Metuchen Musings

J. Aden Lewis

Metuchen Musings J. Aden Lewis


The lottery: A tax on the stupid or a smart way to fund worthwhile programs?

The lottery," boomed my freshman year Economics 101 professor, "is a tax on the stupid." This speech only added to the years of anti-lottery propaganda from my father, who lumped the lottery into the same category as smoking, stealing, adultery, lying, or voting Republican.

Thus, every time I entertain the idea of buying a lottery ticket, I feel like I’m choosing between the bright path of enlightened wisdom and the dark alley of blind ignorance.

Last week, however, I had the sudden urge to play the New Jersey Lottery. Perhaps it was the rattling of my car’s axle; perhaps it was my looming mortgage payment; or perhaps it was the simple and universal desire to defy the authority of teachers and fathers.

Armed with $10 and my lottery virginity, I entered Metuchen’s Quick In Food Store to buy my tickets. Not wanting to be seen, I pulled my hat low over my head.

"Ten lottery tickets," I mumbled.

The cashier pointed to his lottery ticket case, which held more than 50 instant lottery games. Each game had a number. As I stood there, frozen, a more lottery-savvy customer entered the store.

He said, "I’ll take two sevens, a 34, a 16, three 11s, and a Jersey Five." Within 30 seconds, he paid and was out the door. Inspired by his panache and brash confidence, I rallied. "I’ll take nine bucks worth — you choose ’em — and a Jersey Five."

"Yes, sir." He gave me the cards and I handed him my money. He looked at me.

"Sir?" he said. "You need to fill in the Jersey Five."

"Oh," I said stupidly. "How do I do that?" He showed me. This took 30 more agonizing seconds. Two more customers entered the store. I felt their judging eyes. "And sir," he said, "check the newspaper tomorrow to see if you’re a winner."

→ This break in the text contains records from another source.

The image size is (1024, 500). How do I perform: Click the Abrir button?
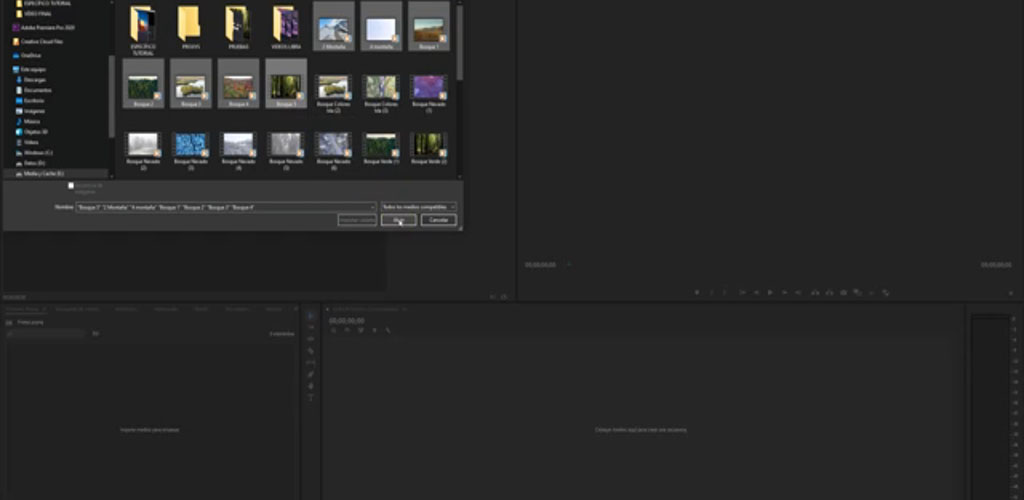(x=398, y=220)
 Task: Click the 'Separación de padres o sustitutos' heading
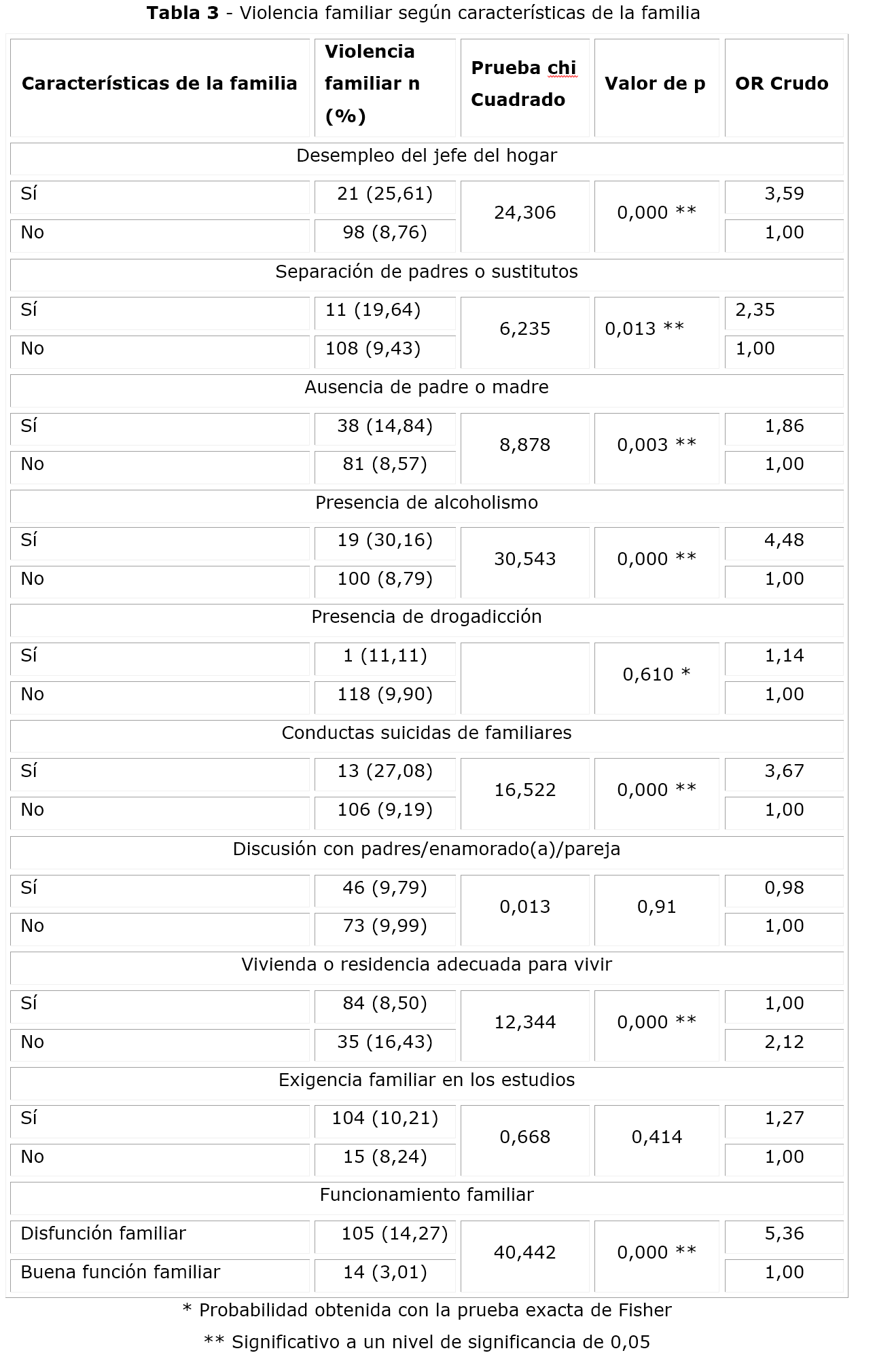pyautogui.click(x=427, y=272)
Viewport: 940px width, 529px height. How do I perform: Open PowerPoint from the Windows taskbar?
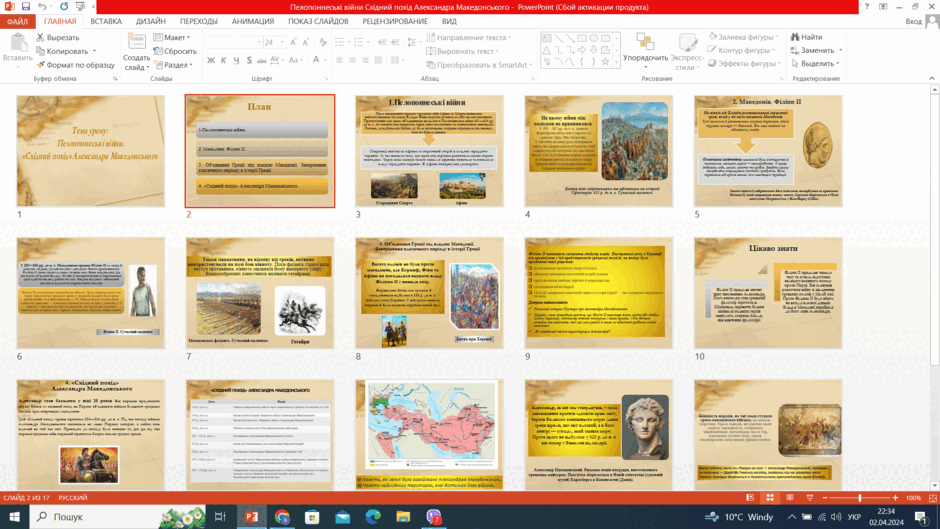(x=252, y=516)

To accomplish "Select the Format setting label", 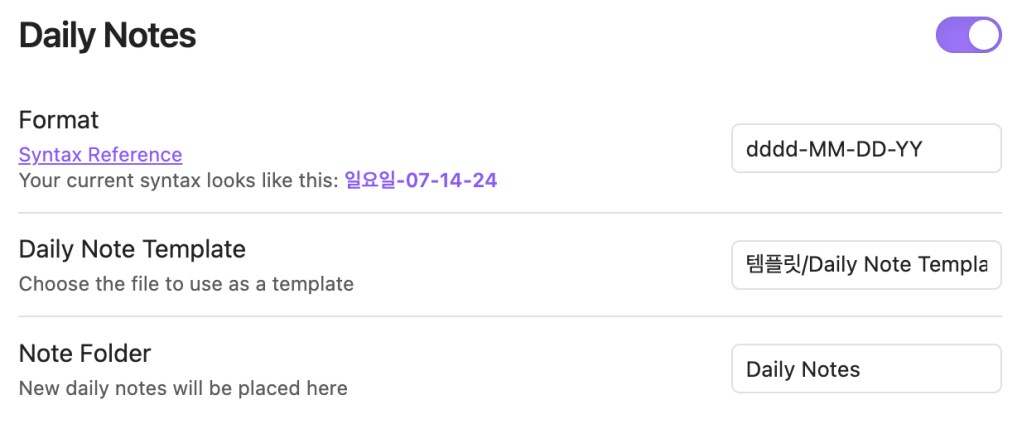I will point(59,120).
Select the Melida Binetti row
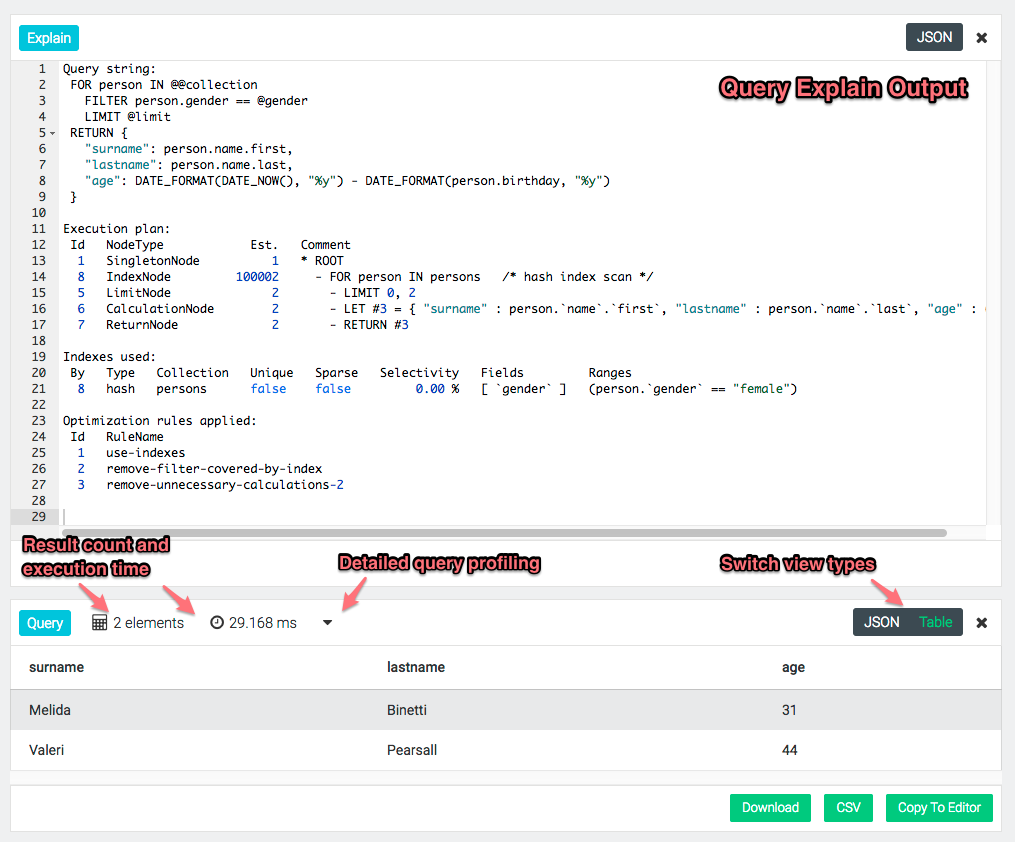 (400, 710)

"OK," I said, stuffing the tickets into my jacket, escaping the store, and scurrying toward my car. Like a man carrying 10 smutty magazines, I avoided eye contact with others.

Back in the privacy of my own kitchen, I began to scratch. After two quick losses in Bushel of Clams and Yankee Doodle Dollars, I rebounded with a $4 winner in Tail Gator. I came agonizingly close to winning $10,000 in Triple Tripler, Red Hot Doubler, and Beetle Bailey. By now I had that "next-one-could-be-a-winner" feeling. Yet I had bum luck with Instant Pick 4, Bonus Baseball, and Count De Money. With nothing more to scratch, it dawned on me that I was, indeed, a loser.

Looking for comfort, I flipped over one of my lottery cards, expecting to see a cigarette pack-type warning, something akin to "Your chances of winning a true jackpot are far lower than your chances of being struck by lightning." Instead, there were small print disclaimers, teasing instructions for winners of more than $500, and the goofy slogan: For Every Dream There’s a Jackpot. There was also a website.

When I went to the New Jersey Lottery Web site at http://www.njlottery.net, I realized that most of this "tax on the stupid" is actually spent making people smarter. In fact, in 2002, three-quarters of the lottery revenue, nearly half-a-billion dollars (yeah, with a "b"), went to education. The rest of the funds went to worthy, underfunded causes like the developmentally disabled, psychiatric hospitals, and veterans.

Reading this, my shame vanished, though my sense of irony was still intact. The next morning, I eagerly secured a newspaper hoping that my Jersey Five would pay out. Did it? Let’s just say that there is some lucky Rutgers student out there who is luckier — and perhaps a little smarter— than I am.